EU-Parlament gegen ein Kerneuropa

"Mit dem Europaparlament wird es keine Erweiterung geben, wenn wir den Verfassungsvertrag nicht bekommen. Rumänien und Bulgarien werden für uns die letzten sein, die mit dem Nizza-Vertrag reinkommen. Bei Kroatien, Mazedonien und anderen wird das sehr schwierig. Ich glaube, da ist der Hebel, um doch noch einen Durchbruch zu erreichen", sagt der EU-Verfassungsexperte.

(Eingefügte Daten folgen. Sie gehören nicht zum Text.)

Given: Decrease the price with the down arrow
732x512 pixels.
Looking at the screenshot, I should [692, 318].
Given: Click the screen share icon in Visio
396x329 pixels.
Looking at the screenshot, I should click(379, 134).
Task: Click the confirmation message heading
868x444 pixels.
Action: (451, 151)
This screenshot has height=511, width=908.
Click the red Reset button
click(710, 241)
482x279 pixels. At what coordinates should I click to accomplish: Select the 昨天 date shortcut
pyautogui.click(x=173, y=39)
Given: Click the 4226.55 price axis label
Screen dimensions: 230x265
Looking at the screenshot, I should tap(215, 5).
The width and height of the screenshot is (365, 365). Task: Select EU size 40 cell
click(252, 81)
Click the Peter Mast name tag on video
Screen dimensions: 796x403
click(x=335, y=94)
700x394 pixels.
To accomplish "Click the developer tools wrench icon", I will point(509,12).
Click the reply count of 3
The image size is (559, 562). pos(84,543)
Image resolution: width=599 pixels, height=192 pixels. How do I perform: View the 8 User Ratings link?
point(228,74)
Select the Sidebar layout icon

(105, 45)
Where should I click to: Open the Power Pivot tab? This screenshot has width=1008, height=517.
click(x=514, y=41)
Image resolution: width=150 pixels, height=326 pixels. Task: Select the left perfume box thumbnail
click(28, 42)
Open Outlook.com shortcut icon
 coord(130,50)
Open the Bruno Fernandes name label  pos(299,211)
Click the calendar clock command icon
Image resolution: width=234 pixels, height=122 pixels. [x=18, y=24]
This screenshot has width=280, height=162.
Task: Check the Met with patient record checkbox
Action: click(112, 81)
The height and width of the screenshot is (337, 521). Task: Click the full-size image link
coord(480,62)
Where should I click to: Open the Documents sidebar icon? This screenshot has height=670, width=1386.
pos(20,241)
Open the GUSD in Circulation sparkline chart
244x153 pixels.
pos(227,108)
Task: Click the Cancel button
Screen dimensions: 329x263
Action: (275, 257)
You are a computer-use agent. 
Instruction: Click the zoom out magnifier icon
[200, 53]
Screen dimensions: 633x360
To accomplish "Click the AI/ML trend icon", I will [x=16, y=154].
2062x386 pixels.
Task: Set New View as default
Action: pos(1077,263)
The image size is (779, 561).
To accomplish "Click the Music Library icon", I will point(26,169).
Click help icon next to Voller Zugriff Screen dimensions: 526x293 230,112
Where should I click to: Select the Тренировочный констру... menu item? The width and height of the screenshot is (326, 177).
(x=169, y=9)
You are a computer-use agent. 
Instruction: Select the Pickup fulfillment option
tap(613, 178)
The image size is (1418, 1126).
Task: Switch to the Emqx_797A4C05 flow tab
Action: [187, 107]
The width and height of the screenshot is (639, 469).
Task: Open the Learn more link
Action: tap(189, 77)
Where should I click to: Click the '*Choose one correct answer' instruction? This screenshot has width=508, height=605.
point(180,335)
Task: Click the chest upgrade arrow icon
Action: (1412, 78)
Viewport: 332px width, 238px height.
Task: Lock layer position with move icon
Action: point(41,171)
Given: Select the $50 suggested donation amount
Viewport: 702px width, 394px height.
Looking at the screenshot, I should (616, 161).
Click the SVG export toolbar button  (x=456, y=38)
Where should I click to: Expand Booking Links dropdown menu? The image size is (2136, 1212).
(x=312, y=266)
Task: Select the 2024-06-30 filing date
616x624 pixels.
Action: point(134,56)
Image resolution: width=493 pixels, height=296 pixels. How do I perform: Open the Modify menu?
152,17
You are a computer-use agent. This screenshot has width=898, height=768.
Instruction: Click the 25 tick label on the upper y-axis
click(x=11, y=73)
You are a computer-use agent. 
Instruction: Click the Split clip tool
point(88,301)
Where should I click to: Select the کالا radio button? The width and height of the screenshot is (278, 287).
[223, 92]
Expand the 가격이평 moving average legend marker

Scheitern des EU-Finanzgipfels: Chirac zieht ein langes Gesicht
Frankreichs Präsident Chirac plädiert für ein KerneuropaBild: dpa

Bald will das Europaparlament in Straßburg seine Haltung zur Verfassungsfrage festlegen. Der Anregung des französischen Präsidenten Jacques Chirac, ein Kerneuropa für vertiefte Zusammenarbeit aus willigen Staaten zu bilden, wies der Fraktionschef der Konservativen im EU-Parlament, Hans-Gert Pöttering (CDU), zurück: "Wir würden es strikt ablehnen, wenn Arbeitsgruppen zwischen interessierten Staaten außerhalb des Gemeinschaftsrahmens gebildet würden, wie es aus Paris zu hören ist." Ein solcher Ansatz sei ein Beitrag zur psychologischen Spaltung der Europäischen Union, sagt Pöttering. "Und davon hatten wir in der Vergangenheit schon zuviel."

Auch die Bundesregierung in Berlin reagierte auf Chiracs Versuchsballon kühl. Dieser Luftballon scheine damit schon geplatzt zu sein, sagte auch der EU-Parlamentarier Jo Leinen.